**Given task 1**
From the horror streaming column, list every actor named as playing a specific character, along with that character.
**Given task 2**
Please reproduce word for word the passage of the horror streaming column that begins at the words "2. The Bride!" and stops after "beyond the grave.".

**Excerpted passage**
------------------------------------------------
And if you’re looking for a sign that horror television is thriving, too, look no further than Widow’s Bay, which somehow keeps getting better every single week with its wickedly smart, deeply affectionate love letter to classic horror.
Created by Katie Dippold, this monster-of-the-week style series (think The X-Files) follows perpetually overwhelmed Mayor Tom Loftis (a fantastic Matthew Rhys, who shines in a previous Fresh Screams pick, Hallow Road) as he desperately tries to rebrand his cursed New England island into a Martha’s Vineyard-style tourist destination despite the glaring problem that the town is, quite literally, violently haunted.

It’s got that sharp workplace comedy writing that echoes Dippold’s previous runaway hit, Parks and Recreation. But, never fear, as the horror still goes hard.
New episodes drop weekly until June 17, with a special two-episode midseason release on May 27.Episode 6 will be directed by indie horror icon Ti West (The House of the Devil, X, Pearl), so it’s a damn fine time to tune in.
Now, let’s get to this week’s streaming picks.
4 Great Horror Films to Stream This Week
4 Great Horror Films to Stream This Week
1. Descendent (Hulu – May 26, 2026)
Peter Cilella’s Descendent is a slow burn sci-fi horror film that prioritizes atmosphere and emotional deterioration, quietly crawling under your skin. It’s highly recommended for fans of thoughtful, cerebral horror who crave something more than popcorn scares.
Produced by indie genre heavyweights Justin Benson and Aaron Moorhead (The Endless, Spring), the film blends alien-abduction paranoia with a deeply human story about paternal fear, inherited trauma, and the crushing pressure of feeling unequipped to protect the people you love. Ross Marquand is outstanding as Sean, a financially struggling security guard whose possible extraterrestrial encounter slowly sends him spiraling into obsession and psychological collapse while his wife navigates a dangerously complicated pregnancy.
The film constantly toys with ambiguity, forcing both Sean and the audience to question whether he’s genuinely experiencing something supernatural or simply unraveling beneath the weight of impending fatherhood and unresolved childhood grief. Be prepared for a divisive ending that refuses easy answers but gives cinephiles much to chew on.
This would make an outstanding double feature with Take Shelter, another brilliant portrait of a man unable to separate existential terror from emotional collapse.
2. The Bride! (HBO Max – May 22, 2026)
Forget everything you may have heard. Maggie Gyllenhaal’s The Bride! is chaotic, wildly indulgent, and absolutely glorious in its madness.
Rather than delivering a straightforward remake of Bride of Frankenstein, Gyllenhaal blows the entire concept apart and rebuilds it as a punk-rock feminist monster movie fueled by romantic melodrama, gothic horror, black comedy, and full-throttle anarchic energy. Oscar winner Jessie Buckley is phenomenal as Ida, a murdered gangster’s moll. Poor Ida has been resurrected against her will as a monster’s mate to help cure Frank’s (played with a surprising tenderness by Christian Bale) crippling loneliness.
She finds herself thrust into a full-blownexistential crisis, becoming increasingly volatile at her lack of agency, especially when Mary Shelley herself periodically possesses her body from beyond the grave.
The film shifts tones constantly. One scene plays like a gothic nightmare, the next like a lavish musical number, then suddenly we’re inside a blood-soaked ballroom shootout. That unrestrained mayhem frustrated plenty of critics during its theatrical run, but honestly, it’s also what makes the film so fascinating and wildly fun.
------------------------------------------------
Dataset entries
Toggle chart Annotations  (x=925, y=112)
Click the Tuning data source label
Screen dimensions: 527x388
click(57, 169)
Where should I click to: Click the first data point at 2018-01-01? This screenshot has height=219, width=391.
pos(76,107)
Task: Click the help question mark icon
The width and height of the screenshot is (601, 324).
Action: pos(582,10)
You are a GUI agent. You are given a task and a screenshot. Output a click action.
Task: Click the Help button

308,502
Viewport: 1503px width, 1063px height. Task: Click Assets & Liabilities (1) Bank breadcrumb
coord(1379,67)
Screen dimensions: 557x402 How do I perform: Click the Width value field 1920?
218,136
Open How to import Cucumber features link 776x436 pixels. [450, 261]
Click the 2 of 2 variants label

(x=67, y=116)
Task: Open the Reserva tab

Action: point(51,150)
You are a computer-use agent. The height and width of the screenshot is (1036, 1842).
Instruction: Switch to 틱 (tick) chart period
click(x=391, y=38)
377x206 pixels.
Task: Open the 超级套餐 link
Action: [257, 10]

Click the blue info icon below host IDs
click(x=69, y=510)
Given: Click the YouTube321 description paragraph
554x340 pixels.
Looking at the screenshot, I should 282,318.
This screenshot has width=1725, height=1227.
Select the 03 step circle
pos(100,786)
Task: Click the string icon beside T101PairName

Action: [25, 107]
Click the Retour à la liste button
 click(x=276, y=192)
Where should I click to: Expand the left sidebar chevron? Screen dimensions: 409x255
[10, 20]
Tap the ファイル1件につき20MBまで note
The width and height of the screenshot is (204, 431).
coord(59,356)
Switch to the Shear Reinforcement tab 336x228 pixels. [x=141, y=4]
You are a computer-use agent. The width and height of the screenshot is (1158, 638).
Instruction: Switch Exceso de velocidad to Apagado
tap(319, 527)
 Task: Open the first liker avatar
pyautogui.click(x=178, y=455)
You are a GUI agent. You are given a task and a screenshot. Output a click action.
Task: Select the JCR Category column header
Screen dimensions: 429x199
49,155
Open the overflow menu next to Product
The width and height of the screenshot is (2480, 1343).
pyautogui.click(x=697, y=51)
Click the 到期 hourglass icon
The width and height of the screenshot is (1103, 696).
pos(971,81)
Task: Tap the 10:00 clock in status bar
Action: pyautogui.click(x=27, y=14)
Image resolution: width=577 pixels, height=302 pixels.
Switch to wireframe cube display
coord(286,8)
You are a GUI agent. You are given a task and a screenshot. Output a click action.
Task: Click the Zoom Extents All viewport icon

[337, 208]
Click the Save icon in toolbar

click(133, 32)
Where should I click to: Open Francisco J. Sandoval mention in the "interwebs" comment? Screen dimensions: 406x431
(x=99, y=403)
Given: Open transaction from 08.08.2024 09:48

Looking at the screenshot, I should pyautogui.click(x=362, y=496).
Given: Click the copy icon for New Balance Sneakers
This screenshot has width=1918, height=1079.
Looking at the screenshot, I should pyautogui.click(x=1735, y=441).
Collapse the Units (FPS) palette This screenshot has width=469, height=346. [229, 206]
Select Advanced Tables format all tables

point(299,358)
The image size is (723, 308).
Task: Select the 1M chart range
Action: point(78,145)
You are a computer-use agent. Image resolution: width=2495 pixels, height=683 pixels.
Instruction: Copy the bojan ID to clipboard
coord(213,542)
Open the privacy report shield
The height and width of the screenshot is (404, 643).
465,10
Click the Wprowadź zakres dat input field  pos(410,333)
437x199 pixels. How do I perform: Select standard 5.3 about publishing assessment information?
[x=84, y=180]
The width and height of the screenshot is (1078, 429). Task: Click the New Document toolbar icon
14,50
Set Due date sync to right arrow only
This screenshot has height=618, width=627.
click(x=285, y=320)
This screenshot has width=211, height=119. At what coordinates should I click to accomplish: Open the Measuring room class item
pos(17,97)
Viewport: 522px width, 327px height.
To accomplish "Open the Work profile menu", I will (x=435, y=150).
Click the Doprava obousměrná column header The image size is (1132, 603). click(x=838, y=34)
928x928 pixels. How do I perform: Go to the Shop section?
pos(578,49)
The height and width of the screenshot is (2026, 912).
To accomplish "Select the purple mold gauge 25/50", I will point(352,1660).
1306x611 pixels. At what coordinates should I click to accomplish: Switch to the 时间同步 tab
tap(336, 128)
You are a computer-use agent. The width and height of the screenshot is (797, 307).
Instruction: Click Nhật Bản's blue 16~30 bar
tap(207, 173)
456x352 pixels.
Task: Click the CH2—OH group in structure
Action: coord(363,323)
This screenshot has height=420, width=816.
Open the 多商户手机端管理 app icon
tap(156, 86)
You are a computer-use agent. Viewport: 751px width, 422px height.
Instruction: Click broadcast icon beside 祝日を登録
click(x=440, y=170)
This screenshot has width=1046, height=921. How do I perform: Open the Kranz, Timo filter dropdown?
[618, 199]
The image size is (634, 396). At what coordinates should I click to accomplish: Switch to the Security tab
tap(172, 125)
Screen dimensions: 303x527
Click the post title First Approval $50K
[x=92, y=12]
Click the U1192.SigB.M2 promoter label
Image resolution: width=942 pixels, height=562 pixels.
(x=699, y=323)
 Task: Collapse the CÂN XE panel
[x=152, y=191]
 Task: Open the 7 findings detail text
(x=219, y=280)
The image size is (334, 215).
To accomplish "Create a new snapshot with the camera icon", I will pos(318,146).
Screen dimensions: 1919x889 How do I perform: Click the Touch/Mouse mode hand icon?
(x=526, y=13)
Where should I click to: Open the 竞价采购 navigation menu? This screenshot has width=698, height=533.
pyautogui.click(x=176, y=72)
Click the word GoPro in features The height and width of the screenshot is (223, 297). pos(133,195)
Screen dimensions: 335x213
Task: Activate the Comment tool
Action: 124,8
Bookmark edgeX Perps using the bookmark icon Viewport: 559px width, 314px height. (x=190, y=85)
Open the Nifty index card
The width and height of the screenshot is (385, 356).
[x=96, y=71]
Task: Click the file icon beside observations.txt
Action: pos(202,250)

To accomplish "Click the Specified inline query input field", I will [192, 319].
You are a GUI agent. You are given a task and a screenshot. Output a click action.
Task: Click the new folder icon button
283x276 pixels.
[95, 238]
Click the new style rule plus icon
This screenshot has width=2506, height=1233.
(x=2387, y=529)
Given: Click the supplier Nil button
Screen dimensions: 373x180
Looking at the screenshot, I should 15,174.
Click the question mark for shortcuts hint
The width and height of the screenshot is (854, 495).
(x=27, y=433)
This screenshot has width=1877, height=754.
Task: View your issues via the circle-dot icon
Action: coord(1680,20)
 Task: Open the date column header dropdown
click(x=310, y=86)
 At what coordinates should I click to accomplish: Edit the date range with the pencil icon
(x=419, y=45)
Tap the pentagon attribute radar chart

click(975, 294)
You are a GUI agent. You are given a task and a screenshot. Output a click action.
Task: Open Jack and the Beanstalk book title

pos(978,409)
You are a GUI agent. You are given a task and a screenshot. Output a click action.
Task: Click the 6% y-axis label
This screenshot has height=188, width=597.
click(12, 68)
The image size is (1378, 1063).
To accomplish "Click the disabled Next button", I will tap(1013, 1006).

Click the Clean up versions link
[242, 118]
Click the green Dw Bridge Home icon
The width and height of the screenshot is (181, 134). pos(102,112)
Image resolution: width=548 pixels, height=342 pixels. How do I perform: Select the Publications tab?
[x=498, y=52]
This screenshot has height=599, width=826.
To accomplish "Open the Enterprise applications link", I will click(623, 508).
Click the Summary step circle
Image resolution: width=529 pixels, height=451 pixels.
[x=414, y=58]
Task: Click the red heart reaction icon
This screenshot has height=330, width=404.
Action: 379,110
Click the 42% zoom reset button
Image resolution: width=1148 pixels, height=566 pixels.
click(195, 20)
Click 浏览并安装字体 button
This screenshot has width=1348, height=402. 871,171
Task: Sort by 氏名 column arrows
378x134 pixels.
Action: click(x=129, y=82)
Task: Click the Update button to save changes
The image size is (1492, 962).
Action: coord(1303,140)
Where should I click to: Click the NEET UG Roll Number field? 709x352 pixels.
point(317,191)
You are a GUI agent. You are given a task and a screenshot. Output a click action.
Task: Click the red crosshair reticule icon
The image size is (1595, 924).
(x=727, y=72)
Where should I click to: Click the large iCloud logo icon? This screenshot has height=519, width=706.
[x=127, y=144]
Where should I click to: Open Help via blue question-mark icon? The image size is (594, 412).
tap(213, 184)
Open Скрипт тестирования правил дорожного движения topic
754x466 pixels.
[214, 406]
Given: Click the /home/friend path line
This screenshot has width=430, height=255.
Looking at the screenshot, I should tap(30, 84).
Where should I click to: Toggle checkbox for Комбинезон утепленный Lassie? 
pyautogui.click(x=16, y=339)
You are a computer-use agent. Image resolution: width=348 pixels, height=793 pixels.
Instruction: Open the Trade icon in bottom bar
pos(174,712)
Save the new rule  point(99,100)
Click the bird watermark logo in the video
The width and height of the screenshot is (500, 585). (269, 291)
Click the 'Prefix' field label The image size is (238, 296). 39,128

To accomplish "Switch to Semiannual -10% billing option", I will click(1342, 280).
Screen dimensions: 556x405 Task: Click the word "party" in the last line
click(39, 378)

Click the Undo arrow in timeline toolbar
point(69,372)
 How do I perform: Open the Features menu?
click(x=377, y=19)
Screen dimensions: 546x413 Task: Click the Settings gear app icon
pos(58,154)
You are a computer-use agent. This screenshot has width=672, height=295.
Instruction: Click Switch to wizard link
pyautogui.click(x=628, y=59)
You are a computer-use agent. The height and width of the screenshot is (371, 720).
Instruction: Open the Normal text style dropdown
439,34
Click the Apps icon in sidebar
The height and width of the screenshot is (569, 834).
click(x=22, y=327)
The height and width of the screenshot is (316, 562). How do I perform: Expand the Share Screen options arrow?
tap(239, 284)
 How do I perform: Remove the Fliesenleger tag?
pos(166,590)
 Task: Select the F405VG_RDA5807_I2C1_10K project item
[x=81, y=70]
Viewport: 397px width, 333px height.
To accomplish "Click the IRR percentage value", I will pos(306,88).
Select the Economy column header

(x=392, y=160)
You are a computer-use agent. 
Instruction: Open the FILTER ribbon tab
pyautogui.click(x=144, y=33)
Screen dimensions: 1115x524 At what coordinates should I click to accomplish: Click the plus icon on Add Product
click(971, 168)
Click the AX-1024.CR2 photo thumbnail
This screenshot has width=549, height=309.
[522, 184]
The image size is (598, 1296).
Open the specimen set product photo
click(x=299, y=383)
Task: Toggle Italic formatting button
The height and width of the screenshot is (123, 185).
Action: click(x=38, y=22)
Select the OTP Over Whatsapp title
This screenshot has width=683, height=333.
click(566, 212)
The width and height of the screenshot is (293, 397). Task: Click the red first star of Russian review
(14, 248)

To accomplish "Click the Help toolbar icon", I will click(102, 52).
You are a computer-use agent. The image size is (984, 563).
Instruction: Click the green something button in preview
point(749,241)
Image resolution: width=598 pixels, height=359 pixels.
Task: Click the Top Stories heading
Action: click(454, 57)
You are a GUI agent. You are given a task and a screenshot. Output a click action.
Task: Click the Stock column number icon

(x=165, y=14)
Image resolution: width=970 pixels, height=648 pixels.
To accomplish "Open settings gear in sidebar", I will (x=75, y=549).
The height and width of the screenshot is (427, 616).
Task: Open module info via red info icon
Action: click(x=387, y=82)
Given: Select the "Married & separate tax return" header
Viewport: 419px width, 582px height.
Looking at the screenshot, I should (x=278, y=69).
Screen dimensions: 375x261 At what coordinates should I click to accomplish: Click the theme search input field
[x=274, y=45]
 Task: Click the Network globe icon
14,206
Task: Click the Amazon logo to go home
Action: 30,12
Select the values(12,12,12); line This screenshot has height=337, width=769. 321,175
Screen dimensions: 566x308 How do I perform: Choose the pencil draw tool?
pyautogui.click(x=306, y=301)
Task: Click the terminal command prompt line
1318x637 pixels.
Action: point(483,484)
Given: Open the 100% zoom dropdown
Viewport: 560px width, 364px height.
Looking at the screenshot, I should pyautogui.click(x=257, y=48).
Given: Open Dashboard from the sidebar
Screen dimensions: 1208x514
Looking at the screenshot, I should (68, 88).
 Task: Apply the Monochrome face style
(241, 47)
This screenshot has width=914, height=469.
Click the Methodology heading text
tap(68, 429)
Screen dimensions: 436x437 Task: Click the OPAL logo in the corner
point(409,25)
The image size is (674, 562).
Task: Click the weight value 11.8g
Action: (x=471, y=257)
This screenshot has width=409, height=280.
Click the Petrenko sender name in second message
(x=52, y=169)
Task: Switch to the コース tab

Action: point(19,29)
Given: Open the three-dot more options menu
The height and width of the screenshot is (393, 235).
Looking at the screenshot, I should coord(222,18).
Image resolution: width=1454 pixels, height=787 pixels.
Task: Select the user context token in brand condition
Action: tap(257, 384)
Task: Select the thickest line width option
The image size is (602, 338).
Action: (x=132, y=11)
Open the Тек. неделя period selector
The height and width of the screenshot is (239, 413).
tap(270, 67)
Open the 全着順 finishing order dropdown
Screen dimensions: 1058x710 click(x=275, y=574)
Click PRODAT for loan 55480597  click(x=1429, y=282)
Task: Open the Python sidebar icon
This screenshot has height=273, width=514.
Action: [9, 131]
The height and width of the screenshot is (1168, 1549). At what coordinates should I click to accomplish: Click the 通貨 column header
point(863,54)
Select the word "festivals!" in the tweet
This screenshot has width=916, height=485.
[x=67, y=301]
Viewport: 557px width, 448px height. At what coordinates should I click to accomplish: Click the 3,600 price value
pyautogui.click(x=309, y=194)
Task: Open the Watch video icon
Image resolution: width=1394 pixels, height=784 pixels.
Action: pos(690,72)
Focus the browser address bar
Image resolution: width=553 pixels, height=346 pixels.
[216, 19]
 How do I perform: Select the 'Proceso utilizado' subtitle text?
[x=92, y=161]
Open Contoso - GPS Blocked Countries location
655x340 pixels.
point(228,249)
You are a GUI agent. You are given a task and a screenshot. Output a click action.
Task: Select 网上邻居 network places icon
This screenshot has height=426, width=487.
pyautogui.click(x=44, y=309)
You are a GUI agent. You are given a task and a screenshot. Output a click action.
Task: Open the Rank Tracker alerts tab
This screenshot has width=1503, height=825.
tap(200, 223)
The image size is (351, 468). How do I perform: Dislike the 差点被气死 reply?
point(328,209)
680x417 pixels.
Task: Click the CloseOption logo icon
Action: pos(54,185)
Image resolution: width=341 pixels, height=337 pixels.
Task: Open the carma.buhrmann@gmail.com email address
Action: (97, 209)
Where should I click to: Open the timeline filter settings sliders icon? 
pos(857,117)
------------------------------------------------
**Task response 1**
Matthew Rhys as Mayor Tom Loftis
Ross Marquand as Sean
Jessie Buckley as Ida
Christian Bale as Frank

**Task response 2**
2. The Bride! (HBO Max – May 22, 2026)
Forget everything you may have heard. Maggie Gyllenhaal’s The Bride! is chaotic, wildly indulgent, and absolutely glorious in its madness.
Rather than delivering a straightforward remake of Bride of Frankenstein, Gyllenhaal blows the entire concept apart and rebuilds it as a punk-rock feminist monster movie fueled by romantic melodrama, gothic horror, black comedy, and full-throttle anarchic energy. Oscar winner Jessie Buckley is phenomenal as Ida, a murdered gangster’s moll. Poor Ida has been resurrected against her will as a monster’s mate to help cure Frank’s (played with a surprising tenderness by Christian Bale) crippling loneliness.
She finds herself thrust into a full-blownexistential crisis, becoming increasingly volatile at her lack of agency, especially when Mary Shelley herself periodically possesses her body from beyond the grave.